Mildred da media vuelta, le apunta a la cara con la escopeta, como una niña que juega con una pistola de juguete, y luego la vuelve a bajar.
—Se han muerto muchos familiares desde entonces. Pero solo hasta ahora volví a preparar ese plato. Y me quedó bien rico, bueno, eso dijo la comadre.
El tipo no pronuncia palabra, se limita a respirar.
—No debió aceptarme el almuercito —sigue Mildred—. ¿No sabe que en el pueblo hay gente mala?
—¡Ese hijo suyo se lo merecía, por guerrillero! —grita el hombre al fin, y le escupe los pies.
Mildred cierra los ojos. Fuera se escucha el concierto por la paz.
—Me gustaría darle a probar el almuercito, ya lleva días sin comer —dice Mildred—. Pero los muertos no comen pusandao.
Entonces saca al hombre del cuarto, lo lleva hacia la huerta en donde ha cavado un hueco en la tierra y lo hace arrodillar.
Le dispara en la nuca. Luego lo entierra, atado de pies y de manos.
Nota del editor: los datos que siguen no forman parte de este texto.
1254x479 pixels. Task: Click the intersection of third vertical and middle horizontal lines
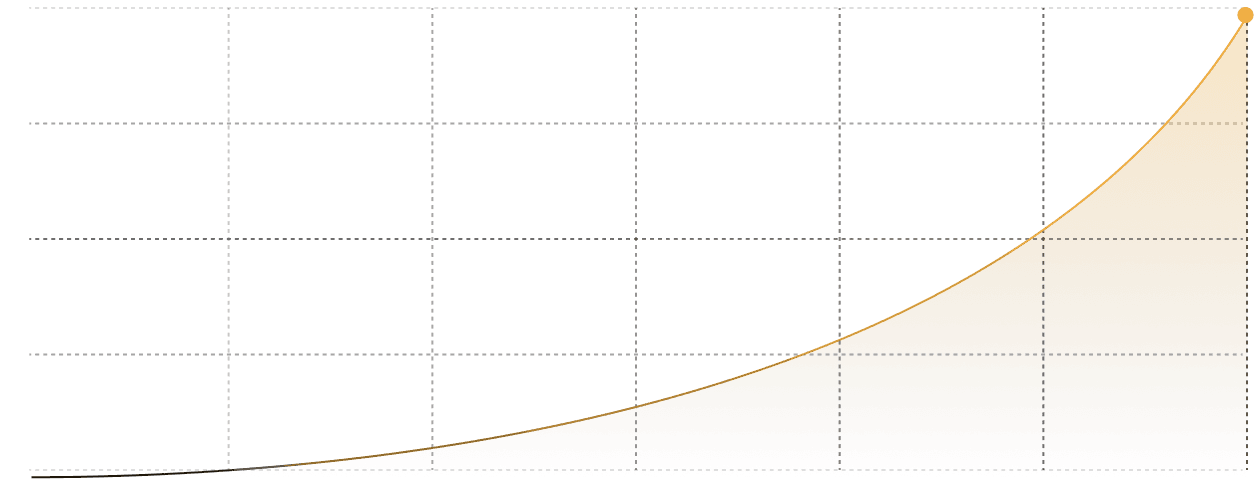(636, 239)
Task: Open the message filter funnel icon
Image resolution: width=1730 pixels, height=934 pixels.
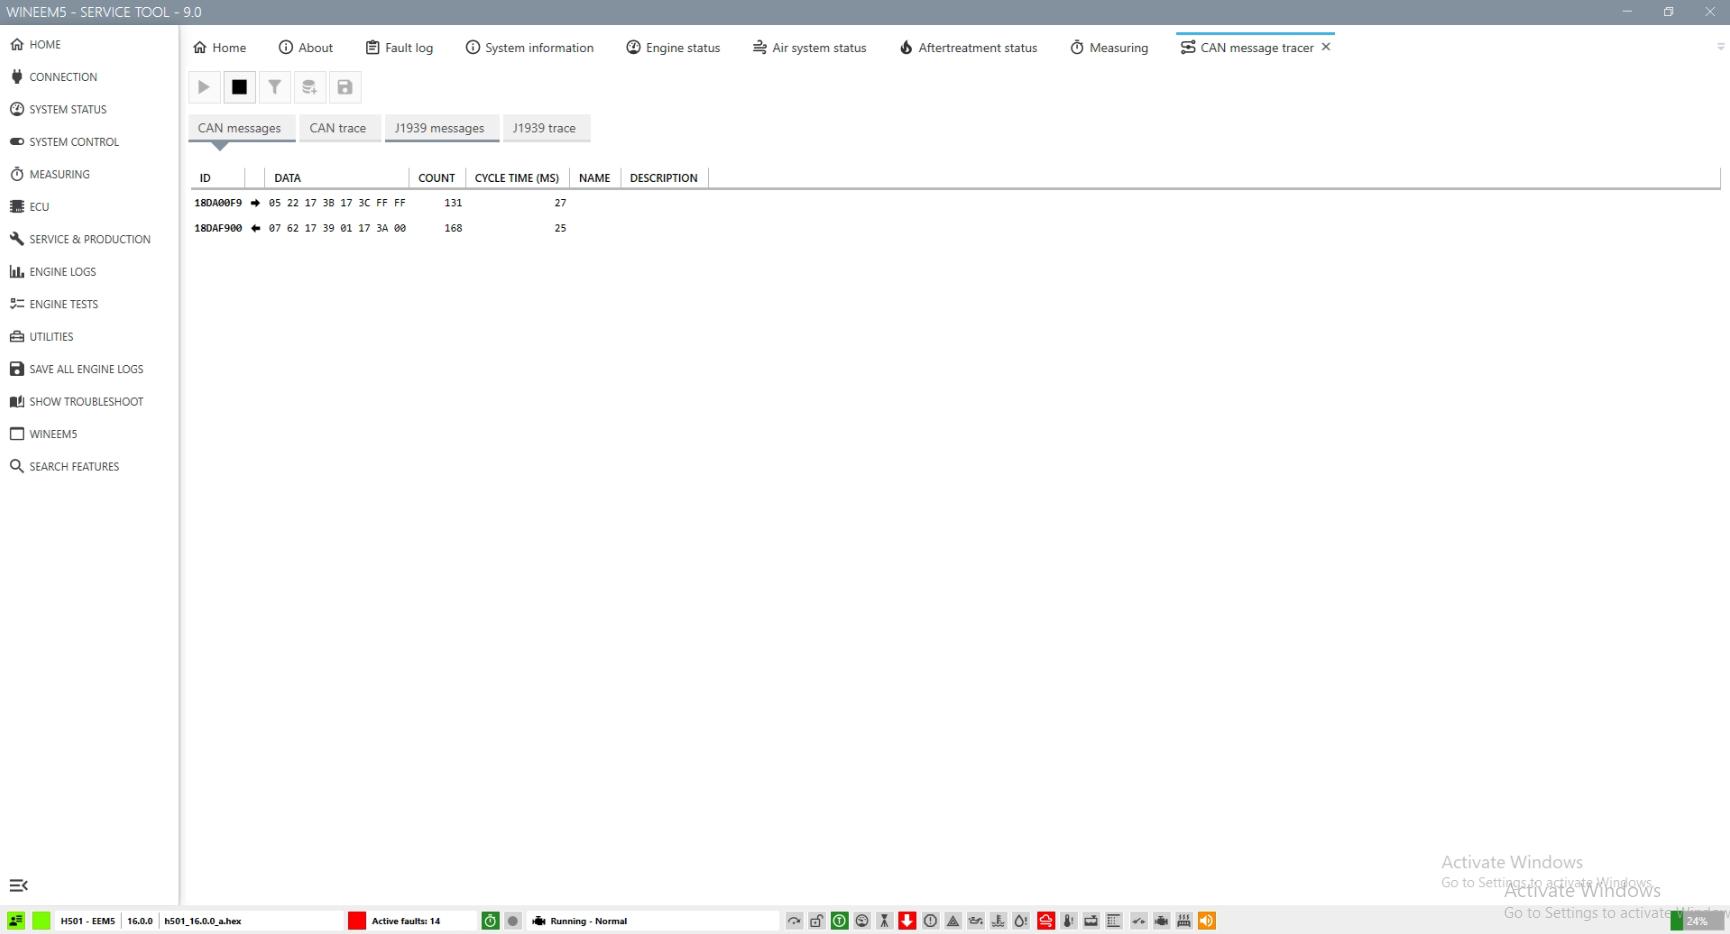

Al día siguiente se escucha un golpe en la puerta principal. El reloj que cuelga en la pared de bahareque marca las doce del mediodía. Desde la sala de la casa se escuchan golpes que provienen de la cocina. Hay un olor a hierbas en el aire.
—¡Mildreeeeeeed, abra que soy yooooo! —es Otavila. Esa tarde Mildred pone la carne. Almuerzan la receta de la comadre Otavila: Bistec a la criolla.